Un ripetitore di segnale per cellulari, una cabina con tanto di impianto elettrico e una torre faro. Il tutto realizzato in riva al mare e senza le prescritte autorizzazioni.

E' questo quanto riscontrato ad Ardea dalla polizia locale, che stamattina (29 luglio 2019) ha sequestrato tutte le strutture appena citate nella zona di Lupetta, a due passi dall'arenile.

Il personale coordinato dal comandante Sergio Ierace ha infatti dato seguito a un esposto, accertando - per quanto riguarda il ripetitore di telefonia mobile - violazioni delle norme urbanistiche e sismiche in riferimento alla mancanza delle previste comunicazioni al Genio Civile per ciò che concerne la torre faro utile per l'ancoraggio dell'antenna telefonica; in più, è stata accertata l'assenza di una convenzione col Comune, che è proprietario del demanio marittimo. Questa ultima normativa è stata alla base del sequestro pure della cabina che si trova sotto all'antenna, con impianto elettrico funzionale a dare elettricità all'antenna telefonica.

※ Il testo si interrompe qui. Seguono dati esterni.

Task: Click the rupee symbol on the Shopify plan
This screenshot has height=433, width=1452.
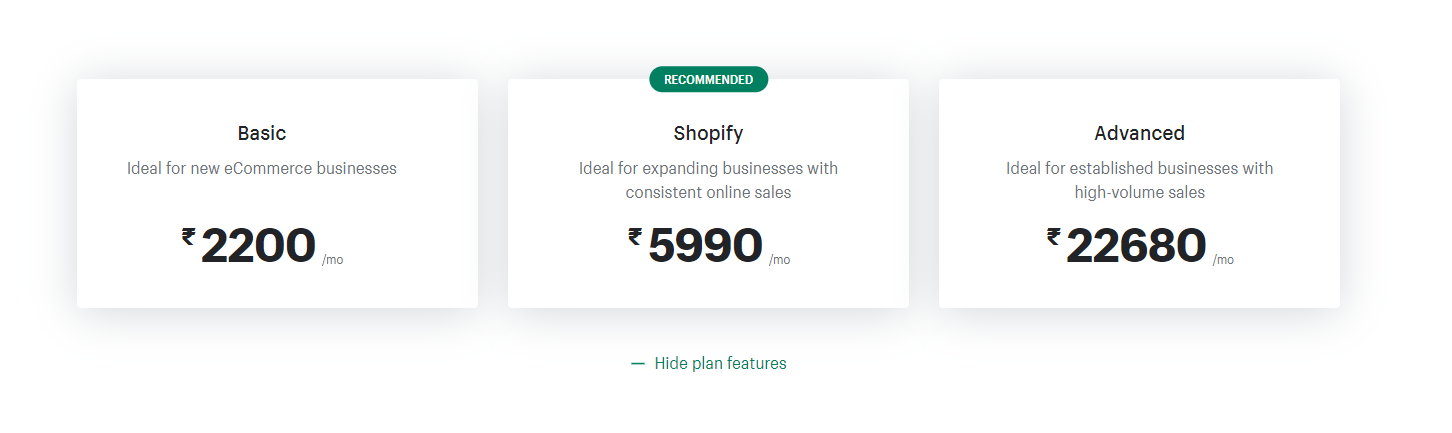Action: coord(635,236)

Il sequestro preventivo ha portato anche a dei provvedimenti per il legale rappresentante della società che ha proceduto per conto del gestore all'installazione e per il presidente del Consorzio che gestisce l'arenile in questione.

Tra l'altro, come accennato poco sopra, l'operazione di stamattina ha visto anche il sequestro, nei confronti del medesimo Consorzio, di un'altra torre faro, installata in violazione delle norme urbanistiche e in mancanza di comunicazione al Genio Civile.